Elinor-Plum King
- Born: 1 June 2004 (age 22) Ongaonga, New Zealand
- Height: 1.70 m (5 ft 7 in)
- Weight: 72 kg (159 lb)

Rugby union career
- Position: Loose forward

Provincial / State sides
- Years: Team / Apps / (Points)
- 2021–2025: Manawatu / 32 / (40)

Super Rugby
- Years: Team / Apps / (Points)
- 2024–2025: Hurricanes Poua / 12 / (15)
- 2026–: Matatū / 7 / (15)

International career
- Years: Team / Apps / (Points)
- 2026–: New Zealand / 4 / (15)

= Elinor-Plum King =

Elinor-Plum King (born 1 June 2004) is a New Zealand rugby union player who plays for Matatū in the Super Rugby Aupiki competition. She made her international debut for the Black Ferns in 2026.

==Rugby career==
King made her Farah Palmer Cup debut for Manawatū in 2021, while at high school.
She made her Super Rugby Aupiki debut for the Hurricanes Poua in 2024.
King joined Matatū for the 2026 Super Rugby Aupiki season.
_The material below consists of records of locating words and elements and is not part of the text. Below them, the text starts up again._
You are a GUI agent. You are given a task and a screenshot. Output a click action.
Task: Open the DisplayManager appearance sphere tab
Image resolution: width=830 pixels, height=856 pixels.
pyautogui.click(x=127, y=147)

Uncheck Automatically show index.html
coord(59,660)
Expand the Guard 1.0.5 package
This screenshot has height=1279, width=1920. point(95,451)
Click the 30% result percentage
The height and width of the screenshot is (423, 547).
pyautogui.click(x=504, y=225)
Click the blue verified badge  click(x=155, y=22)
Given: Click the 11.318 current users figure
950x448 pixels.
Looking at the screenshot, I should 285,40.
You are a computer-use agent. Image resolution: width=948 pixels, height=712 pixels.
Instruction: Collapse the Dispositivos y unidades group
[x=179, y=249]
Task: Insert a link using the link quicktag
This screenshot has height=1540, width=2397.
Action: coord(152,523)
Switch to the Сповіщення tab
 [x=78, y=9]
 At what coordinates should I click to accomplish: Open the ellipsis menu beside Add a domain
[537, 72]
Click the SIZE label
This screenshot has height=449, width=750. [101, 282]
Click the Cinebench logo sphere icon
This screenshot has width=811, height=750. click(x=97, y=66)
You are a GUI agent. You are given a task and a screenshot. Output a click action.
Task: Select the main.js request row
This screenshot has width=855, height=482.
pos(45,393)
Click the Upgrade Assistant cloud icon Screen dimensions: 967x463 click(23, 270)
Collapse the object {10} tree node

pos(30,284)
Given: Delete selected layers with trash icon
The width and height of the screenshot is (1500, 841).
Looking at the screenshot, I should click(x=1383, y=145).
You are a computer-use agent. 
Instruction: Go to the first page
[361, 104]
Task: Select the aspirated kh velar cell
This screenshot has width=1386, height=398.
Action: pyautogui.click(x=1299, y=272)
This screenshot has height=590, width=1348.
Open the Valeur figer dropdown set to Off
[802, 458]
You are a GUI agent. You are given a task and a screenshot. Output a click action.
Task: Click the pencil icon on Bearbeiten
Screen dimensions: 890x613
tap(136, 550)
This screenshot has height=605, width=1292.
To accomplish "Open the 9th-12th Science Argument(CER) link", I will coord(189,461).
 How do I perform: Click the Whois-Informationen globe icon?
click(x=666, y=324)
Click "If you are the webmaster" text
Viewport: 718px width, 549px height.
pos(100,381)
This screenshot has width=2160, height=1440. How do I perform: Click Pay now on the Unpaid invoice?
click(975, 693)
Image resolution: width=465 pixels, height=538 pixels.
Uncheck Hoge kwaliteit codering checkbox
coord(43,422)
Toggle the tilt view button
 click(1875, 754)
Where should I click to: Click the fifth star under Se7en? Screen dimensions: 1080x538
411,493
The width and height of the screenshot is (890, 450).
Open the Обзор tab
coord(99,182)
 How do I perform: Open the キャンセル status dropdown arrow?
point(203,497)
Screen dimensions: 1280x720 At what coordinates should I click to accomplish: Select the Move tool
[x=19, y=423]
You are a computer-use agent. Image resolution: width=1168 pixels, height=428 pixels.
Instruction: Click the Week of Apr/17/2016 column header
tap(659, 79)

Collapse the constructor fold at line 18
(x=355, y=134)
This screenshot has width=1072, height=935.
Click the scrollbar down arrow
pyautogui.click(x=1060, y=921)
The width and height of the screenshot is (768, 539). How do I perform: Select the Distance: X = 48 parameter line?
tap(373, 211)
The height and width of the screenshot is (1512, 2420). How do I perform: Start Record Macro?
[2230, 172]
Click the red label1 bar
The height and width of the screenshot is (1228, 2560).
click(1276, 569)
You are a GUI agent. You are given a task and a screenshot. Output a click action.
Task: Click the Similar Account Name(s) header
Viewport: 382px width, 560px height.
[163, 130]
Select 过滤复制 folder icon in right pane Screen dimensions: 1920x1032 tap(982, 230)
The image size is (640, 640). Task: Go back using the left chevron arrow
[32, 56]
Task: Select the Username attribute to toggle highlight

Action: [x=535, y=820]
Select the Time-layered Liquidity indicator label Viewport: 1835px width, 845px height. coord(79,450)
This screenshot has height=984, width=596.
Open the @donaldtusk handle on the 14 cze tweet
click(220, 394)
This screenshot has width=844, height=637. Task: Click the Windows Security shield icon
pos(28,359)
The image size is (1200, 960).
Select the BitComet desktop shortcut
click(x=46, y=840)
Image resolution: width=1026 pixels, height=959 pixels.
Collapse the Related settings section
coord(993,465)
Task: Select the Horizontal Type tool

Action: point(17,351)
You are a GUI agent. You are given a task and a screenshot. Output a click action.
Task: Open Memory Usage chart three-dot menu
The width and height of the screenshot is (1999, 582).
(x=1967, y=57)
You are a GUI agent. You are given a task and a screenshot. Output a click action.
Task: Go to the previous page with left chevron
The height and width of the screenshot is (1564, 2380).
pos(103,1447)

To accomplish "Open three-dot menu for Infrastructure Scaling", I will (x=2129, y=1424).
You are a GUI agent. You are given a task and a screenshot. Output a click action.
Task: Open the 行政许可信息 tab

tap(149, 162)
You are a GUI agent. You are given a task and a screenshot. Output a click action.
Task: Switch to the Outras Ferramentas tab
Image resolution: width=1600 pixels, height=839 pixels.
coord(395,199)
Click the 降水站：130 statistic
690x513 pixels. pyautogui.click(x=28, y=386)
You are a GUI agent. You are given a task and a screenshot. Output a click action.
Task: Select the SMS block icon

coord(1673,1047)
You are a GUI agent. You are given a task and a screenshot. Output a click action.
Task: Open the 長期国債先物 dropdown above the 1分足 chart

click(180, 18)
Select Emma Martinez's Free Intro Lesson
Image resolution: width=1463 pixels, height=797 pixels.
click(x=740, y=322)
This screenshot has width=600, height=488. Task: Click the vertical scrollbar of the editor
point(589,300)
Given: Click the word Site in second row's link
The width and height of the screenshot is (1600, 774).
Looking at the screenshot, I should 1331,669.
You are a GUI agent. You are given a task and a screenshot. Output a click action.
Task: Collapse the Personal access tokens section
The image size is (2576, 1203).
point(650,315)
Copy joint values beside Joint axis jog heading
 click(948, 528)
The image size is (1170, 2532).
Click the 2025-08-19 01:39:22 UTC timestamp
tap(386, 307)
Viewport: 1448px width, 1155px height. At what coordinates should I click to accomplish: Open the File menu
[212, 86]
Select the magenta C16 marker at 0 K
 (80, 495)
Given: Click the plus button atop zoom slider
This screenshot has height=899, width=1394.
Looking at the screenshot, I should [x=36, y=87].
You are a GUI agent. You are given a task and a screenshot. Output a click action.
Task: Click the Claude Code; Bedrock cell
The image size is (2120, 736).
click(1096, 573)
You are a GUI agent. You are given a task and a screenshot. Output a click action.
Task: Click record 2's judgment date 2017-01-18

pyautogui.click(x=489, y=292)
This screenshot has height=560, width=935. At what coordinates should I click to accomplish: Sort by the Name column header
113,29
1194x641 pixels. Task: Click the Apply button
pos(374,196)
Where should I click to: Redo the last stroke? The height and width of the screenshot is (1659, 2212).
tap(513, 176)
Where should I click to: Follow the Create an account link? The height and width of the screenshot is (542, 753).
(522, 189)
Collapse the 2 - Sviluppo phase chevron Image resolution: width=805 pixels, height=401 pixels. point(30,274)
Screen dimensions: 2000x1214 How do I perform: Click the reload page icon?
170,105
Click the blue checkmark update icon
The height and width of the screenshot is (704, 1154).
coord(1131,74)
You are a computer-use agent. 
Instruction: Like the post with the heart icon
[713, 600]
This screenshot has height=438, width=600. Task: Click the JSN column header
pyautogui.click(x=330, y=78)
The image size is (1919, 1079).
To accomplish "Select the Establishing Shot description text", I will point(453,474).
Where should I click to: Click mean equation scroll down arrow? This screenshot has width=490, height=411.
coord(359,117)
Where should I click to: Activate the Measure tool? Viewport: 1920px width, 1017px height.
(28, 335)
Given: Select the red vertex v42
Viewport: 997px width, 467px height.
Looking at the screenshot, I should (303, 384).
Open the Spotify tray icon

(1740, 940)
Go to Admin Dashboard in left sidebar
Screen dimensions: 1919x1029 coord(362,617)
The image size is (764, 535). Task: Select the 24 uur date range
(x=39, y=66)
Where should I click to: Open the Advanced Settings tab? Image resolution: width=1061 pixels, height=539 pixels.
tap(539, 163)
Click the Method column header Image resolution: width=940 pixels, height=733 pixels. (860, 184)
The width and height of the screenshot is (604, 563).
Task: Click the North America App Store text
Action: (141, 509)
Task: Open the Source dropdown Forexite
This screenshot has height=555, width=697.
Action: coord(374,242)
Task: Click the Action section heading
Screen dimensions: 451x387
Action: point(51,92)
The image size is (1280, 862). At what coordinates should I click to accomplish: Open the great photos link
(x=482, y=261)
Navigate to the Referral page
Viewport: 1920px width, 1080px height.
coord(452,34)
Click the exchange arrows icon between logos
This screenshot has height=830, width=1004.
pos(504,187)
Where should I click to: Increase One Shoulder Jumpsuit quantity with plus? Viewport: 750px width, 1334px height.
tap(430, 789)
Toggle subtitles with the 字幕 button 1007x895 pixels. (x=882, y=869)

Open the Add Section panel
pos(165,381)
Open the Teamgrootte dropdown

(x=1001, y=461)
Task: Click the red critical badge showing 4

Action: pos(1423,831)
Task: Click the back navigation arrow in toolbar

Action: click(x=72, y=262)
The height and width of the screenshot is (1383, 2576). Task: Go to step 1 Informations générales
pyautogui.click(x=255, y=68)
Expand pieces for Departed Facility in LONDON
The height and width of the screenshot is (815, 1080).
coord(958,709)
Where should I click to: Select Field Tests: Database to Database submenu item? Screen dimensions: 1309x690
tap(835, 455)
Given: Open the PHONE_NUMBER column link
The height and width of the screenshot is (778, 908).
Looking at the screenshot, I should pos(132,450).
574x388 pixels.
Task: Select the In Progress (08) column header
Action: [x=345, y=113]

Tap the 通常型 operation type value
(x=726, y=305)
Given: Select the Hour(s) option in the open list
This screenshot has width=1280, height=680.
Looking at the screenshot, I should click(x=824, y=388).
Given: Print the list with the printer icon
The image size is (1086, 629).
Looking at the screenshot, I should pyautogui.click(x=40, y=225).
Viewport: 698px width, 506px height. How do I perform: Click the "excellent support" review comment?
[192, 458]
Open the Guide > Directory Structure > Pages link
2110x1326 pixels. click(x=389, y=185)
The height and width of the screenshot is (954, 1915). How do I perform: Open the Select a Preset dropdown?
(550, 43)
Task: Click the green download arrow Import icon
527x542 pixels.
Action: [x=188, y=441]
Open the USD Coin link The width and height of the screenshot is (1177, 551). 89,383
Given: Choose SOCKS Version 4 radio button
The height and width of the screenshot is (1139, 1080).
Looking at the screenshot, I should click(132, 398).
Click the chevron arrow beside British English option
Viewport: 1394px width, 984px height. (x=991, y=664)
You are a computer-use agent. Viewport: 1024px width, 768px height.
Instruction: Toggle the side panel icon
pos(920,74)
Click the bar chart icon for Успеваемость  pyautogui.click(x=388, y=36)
She had a breakout season, scoring a hat-trick on debut. She received the clubs player of the player for 2026.

==International career==
Her 2026 breakout season saw King selected in the Black Ferns for the WXV Global Series. She made her international debut on August 22, against the Wallaroos in Auckland. On September 5, in her second test match, King won the player of the match medal in their win vs South Africa, in Johannesburg.